TNI Ikut Produksi Obat Murah Massal: Langkah Tepat untuk Kesehatan Masyarakat

Laboratorium farmasi yang berada di bawah tiga matra TNI akan disatukan menjadi satu entitas farmasi pertahanan negara untuk memproduksi obat. Menteri Pertahanan Sjafrie Sjamsoeddin menegaskan bahwa obat yang diproduksi akan didistribusikan ke Koperasi Merah Putih dan akan mematuhi regulasi yang dikeluarkan oleh BPOM.

Produksi obat di laboratorium TNI telah dimulai dan bahkan hasilnya sudah dihibahkan ke Koperasi Merah Putih. Rencananya, produksi obat secara massal akan dilakukan dalam waktu dekat dengan harga yang lebih terjangkau dibandingkan obat-obatan yang beredar di pasaran. Harga obat-obatan ini direncanakan akan 50 persen lebih murah dari harga pasaran saat dikirim ke desa-desa menjelang tanggal 5 Oktober.

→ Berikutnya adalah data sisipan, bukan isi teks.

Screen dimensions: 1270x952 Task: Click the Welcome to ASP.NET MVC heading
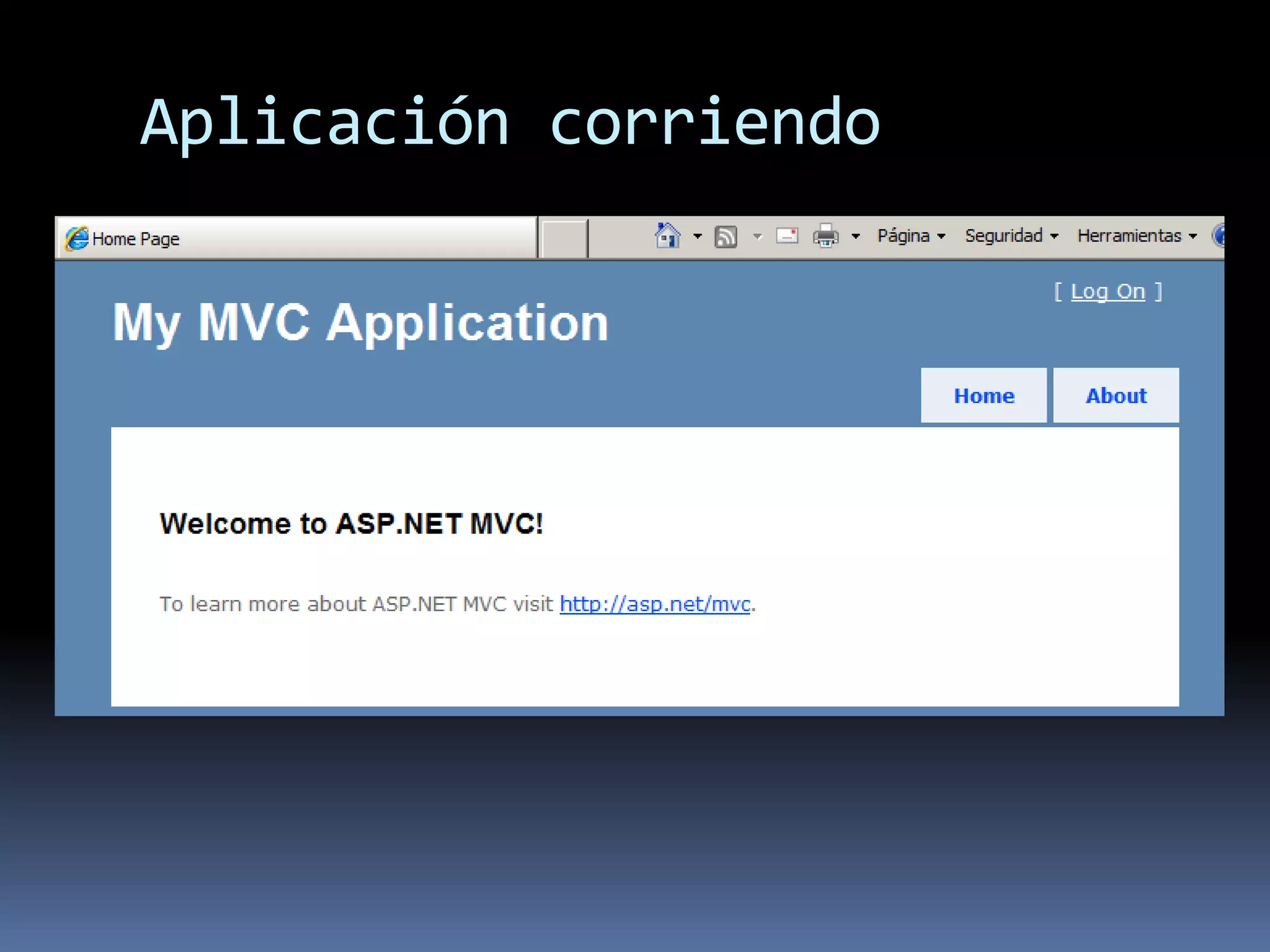tap(351, 524)
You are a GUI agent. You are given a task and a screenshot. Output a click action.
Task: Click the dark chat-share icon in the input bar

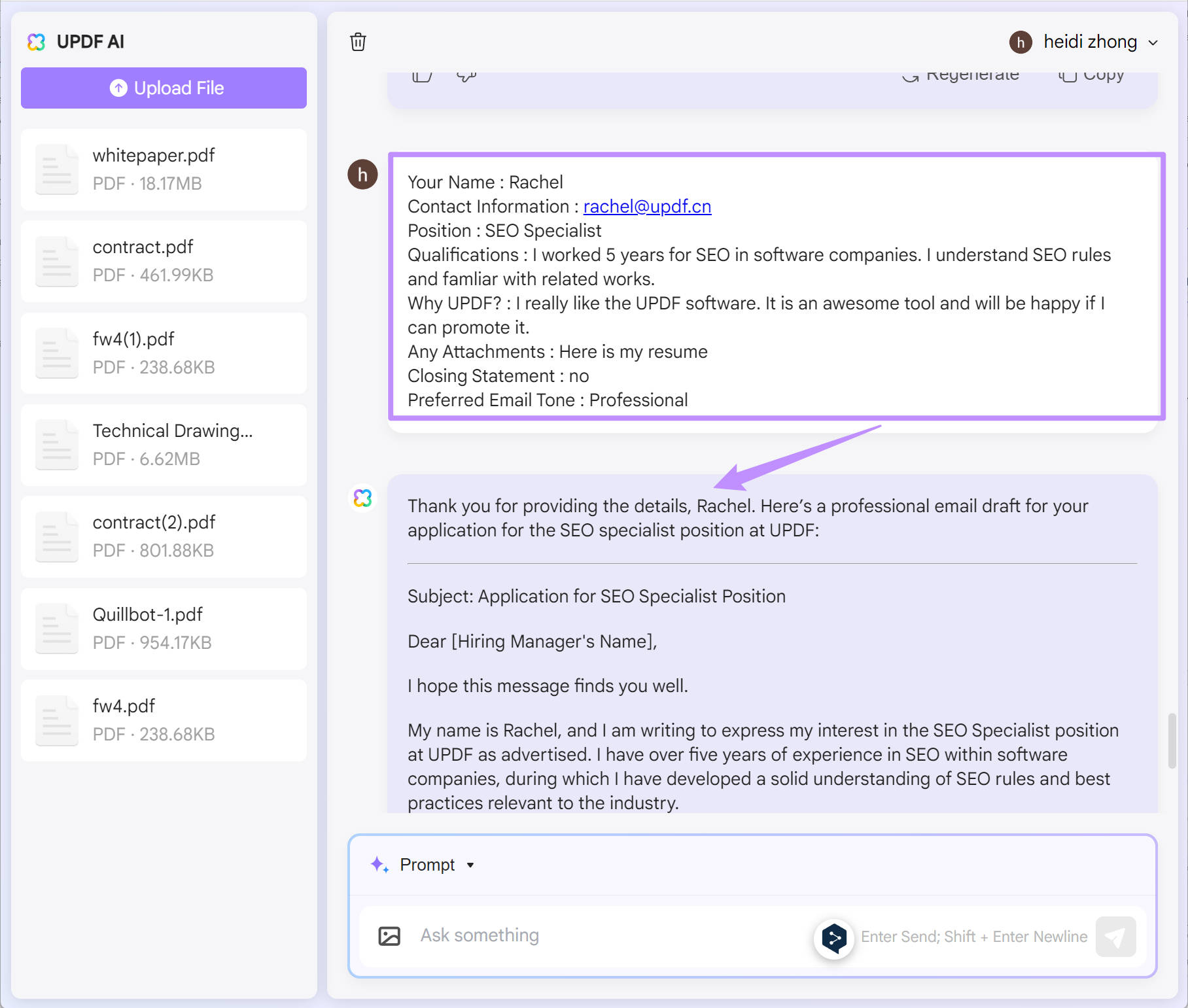pos(834,937)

Kepala BPOM Taruna Ikrar menyatakan bahwa pihaknya akan memberikan sertifikasi kepada laboratorium TNI yang memproduksi obat. Hal ini dilakukan untuk memastikan bahwa laboratorium TNI memiliki kompetensi dan kemampuan yang sesuai dengan standar dalam memproduksi obat. Dengan demikian, hasil produksinya dapat memenuhi kebutuhan masyarakat dengan harga yang terjangkau.